- Born: Victor Aubrey Lownes III April 17, 1928 Buffalo, New York, U.S.
- Died: January 11, 2017 (aged 88) London, England
- Education: New Mexico Military Institute
- Alma mater: University of Chicago
- Organization: Playboy Enterprises (originally known as HMH Publishing)
- Known for: Executive for Playboy Enterprises and creator of the Playboy Clubs with Hugh Hefner
- Spouse(s): Judith Downs Marilyn Cole
- Children: Victor Aubrey Lownes IV Meredith Lownes

= Victor Lownes =

American film producer (1928–2017)

Victor Aubrey Lownes III (April 17, 1928 – January 11, 2017) was an executive for HMH Publishing Company Inc., later known as Playboy Enterprises, from 1955 through the early 1980s. Soon after he met Hugh Hefner in 1954, Hefner founded Playboy magazine, and Lownes eventually joined his publishing company, serving as vice president. Lownes was a close confidant of Hefner and gained a reputation for dating Playboy Playmates.
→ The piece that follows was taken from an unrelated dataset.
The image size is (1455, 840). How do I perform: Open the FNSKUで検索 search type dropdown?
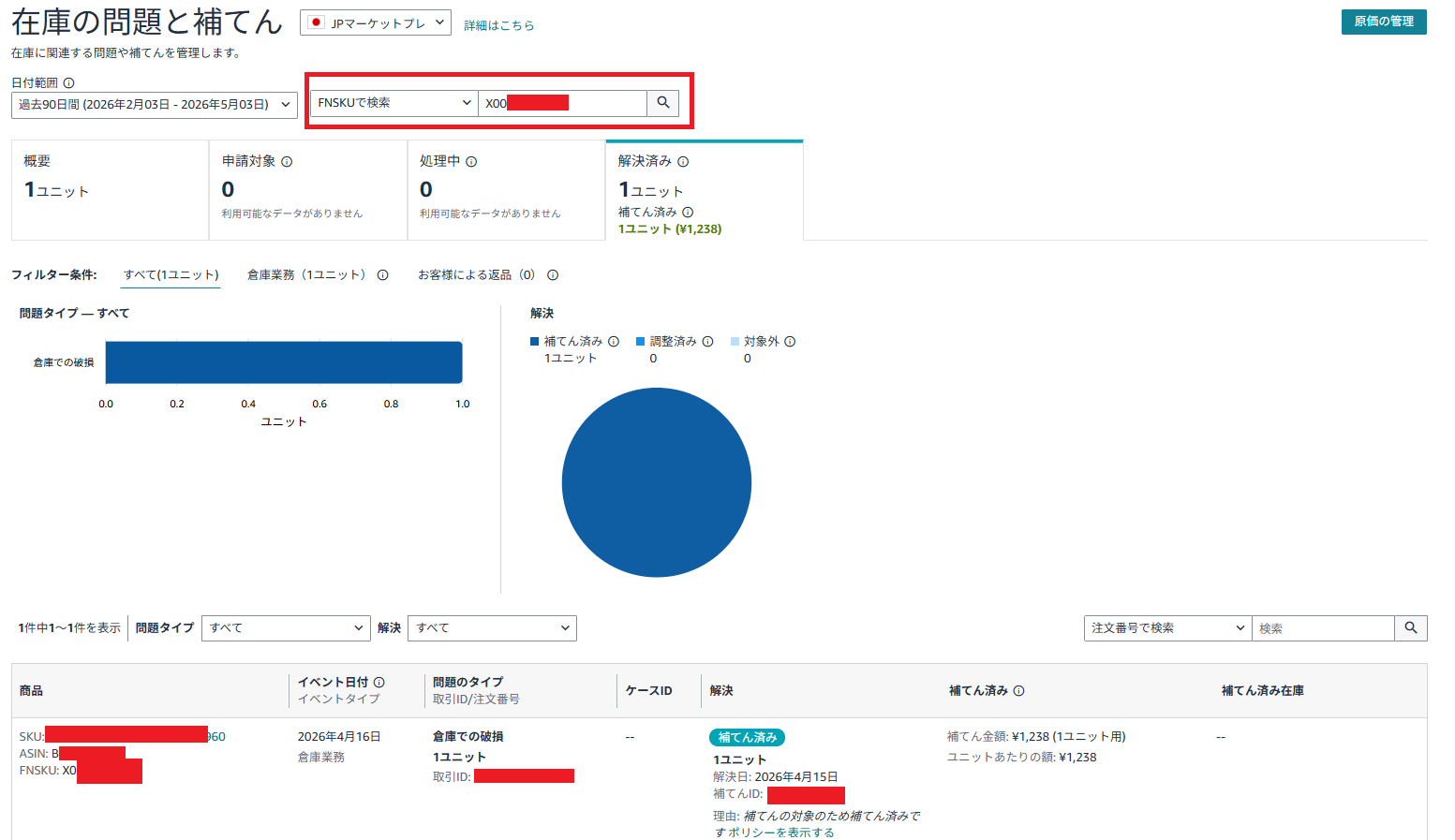click(394, 103)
Lownes headed Playboy Europe and the UK Playboy Clubs from the mid-1960s until his dismissal in the early 1980s. Lownes oversaw Playboy Enterprises's move into casino gambling in the UK in the 1960s, which became Playboy's most successful business other than its publishing until the advent of cable television. He oversaw the most successful part of Hefner's attempt to diversify out of publishing and into motion pictures, hotels and casino gambling. During his time as head of Playboy Europe, he was Britain's highest paid executive, drawing a large salary and eventually becoming Playboy Enterprises's second biggest shareholder. Lownes is credited with creating Playboy Clubs in the United States.

==Biography==
===Early life===
Victor Aubrey Lownes III was born on April 17, 1928, in Buffalo, New York, the elder son of Victor Aubrey Lownes Jr. and Winifred (Winnie Mark) Lownes, a wealthy couple with ties to the Yale time lock fortune in Buffalo.
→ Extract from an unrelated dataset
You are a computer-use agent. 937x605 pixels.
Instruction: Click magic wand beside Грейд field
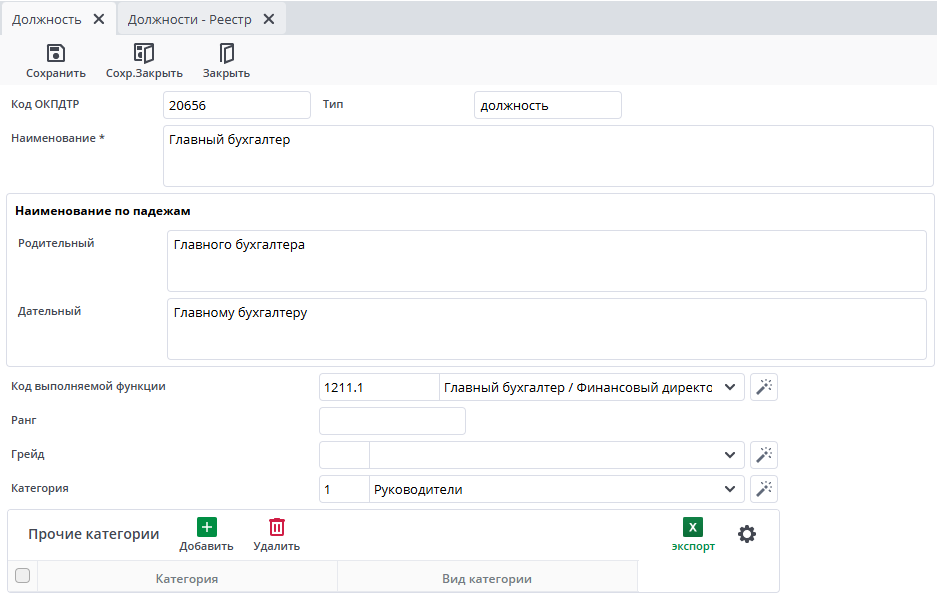click(764, 455)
At the age of 12, his father gave him a cigar to smoke as aversion therapy. At the same age, he also accidentally shot and killed his best friend, which resulted in his forced enrollment at the New Mexico Military Institute in Roswell. While there, he met Conrad Hilton Jr., who became a friend.

Lownes enrolled at the University of Chicago in 1944 under the experimental "Chicago Plan" undergraduate program developed by then-chancellor Robert Maynard Hutchins. He received the program's interdisciplinary A.B. in 1947. In 1946, at the age of 18, Lownes wed fellow University of Chicago student Judith Downs. They had two children, Victor "Val" Aubrey Lownes IV and Meredith Lownes.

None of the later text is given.